O período entre o início dos sintomas das DII e o diagnóstico foi menor que 1
ano em 72,5% dos pacientes. Apenas um enfermo com DC nunca havia tido
complicação e 51,6% daqueles com DC já tinham apresentado mais de três
complicações (Figura_1).
As manifestações extra-intestinais que os pacientes com DII já haviam
apresentado em algum momento da evolução de sua doença estão descritas na
Figura_2.
Constatou-se que 69,8% dos pacientes não tinham outras doenças associadas às
DII. A enfermidade mais freqüentemente associada com a DC foi a hipertensão
arterial sistêmica (12,9%), enquanto na RCUI observou-se associação com
hepatopatias (dois casos de colangite esclerosante primária, um de hepatopatia
crônica em investigação e um de esquistossomose).
Alguns pacientes avaliados já haviam sido submetidos a cirurgias devido às DII,
especialmente aqueles com DC (44,2%), enquanto na RCUI apenas um (10%) havia
sido operado antes da internação (hemorroidectomia).
Em relação às cirurgias realizadas durante a hospitalização, a mais freqüente
foi a ressecção intestinal na DC (nove pacientes), seguida da fistulectomia
(dois). Na RCUI, a cirurgia mais freqüente foi a colectomia total (dois).
O corticóide foi o medicamento mais utilizado antes (67,7% dos pacientes com DC
e 60% daqueles com RCUI) e durante a internação (80,6% dos enfermos com DC e
90% daqueles com RCUI), sendo que 51,6% dos pacientes com DC e 30% daqueles com
RCUI faziam uso de corticóide por um período maior do que 6 meses.

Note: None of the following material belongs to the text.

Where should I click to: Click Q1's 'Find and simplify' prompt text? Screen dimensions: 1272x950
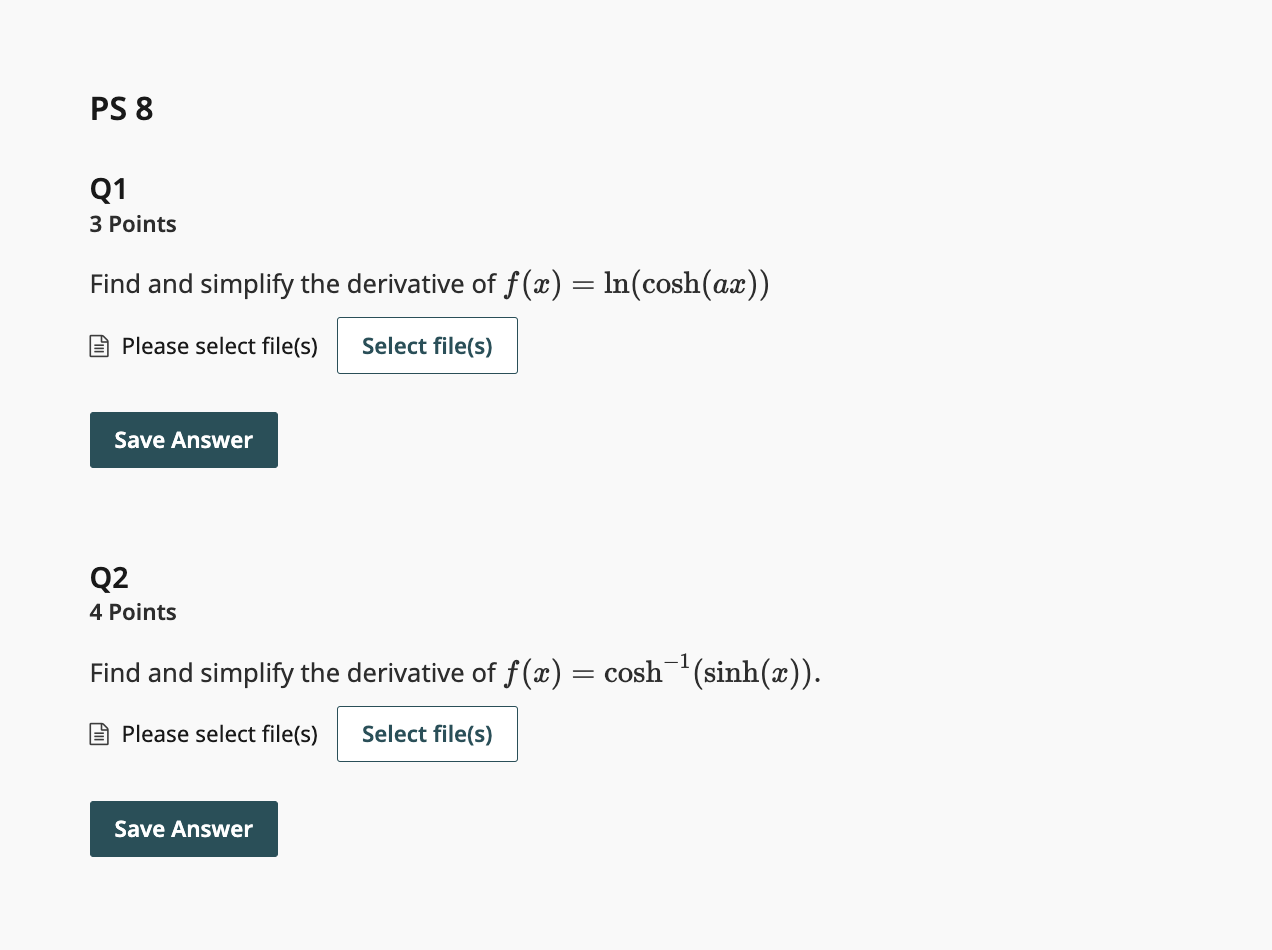292,285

Considerando-se ainda as medicações em uso antes da internação, o grupo de
imunomoduladores foi o segundo mais utilizado na DC (25,8%) enquanto que na
RCUI a sulfassalazina foi utilizada na mesma freqüência dos corticoesteróides
(60%).
O motivo da internação nos pacientes com DII avaliados está descrito na Figura
3.
O tempo de internação mínimo foi de 8 dias e máximo de 94, com média de 26,09
dias. Vinte e nove pacientes foram provenientes dos ambulatórios do HUCFF-UFRJ
(67,4%), 3 da emergência deste hospital (7%) e 11 (25,6%) vieram de outra
instituição.
Sete pacientes eram ex-tabagistas (16,3%) e sete (16,3%) ainda fumavam. Apenas
nove (20,9%) estavam em uso de AINE antes da internação e 93% desconheciam a
história familiar de doenças intestinais. Não foi possível estabelecer
associação estatística entre o fumo e o diagnóstico de DC ou de RCUI (P =
0,99), assim como correlacionar o uso de AINE e a atividade de doença, e a
história familiar de enfermidades intestinais com o diagnóstico das DII.
Durante a hospitalização, 20,9% dos pacientes não necessitaram de
hemotransfusão e dois (4,7%) faleceram.
Em relação aos índices de atividade de doença, observou-se que havia doença
ativa em 50% dos enfermos com RCUI, conforme o índice de Lichtiger, e 80,7% dos
com DC, de acordo com o índice de Harvey e Bradshaw.
Dentre as alterações laboratoriais, a que predominou foi a hipoalbuminemia
tanto na DC quanto na RCUI, conforme descrito na Figura_4. As alterações
antropométricas, foram freqüentes e multifatoriais (Figura_5) e ocorreram tanto
na DC quanto na RCUI, no entanto, não foi possível encontrar associação com
significância estatística entre essas e o diagnóstico das DII, e entre essas e
hipoalbuminemia.
Observou-se que 93% dos pacientes residiam no Grande Rio, sendo que 72,1% eram
naturais do sudeste, 23,3% do nordeste, 2,3% do norte e 2,3% do sul.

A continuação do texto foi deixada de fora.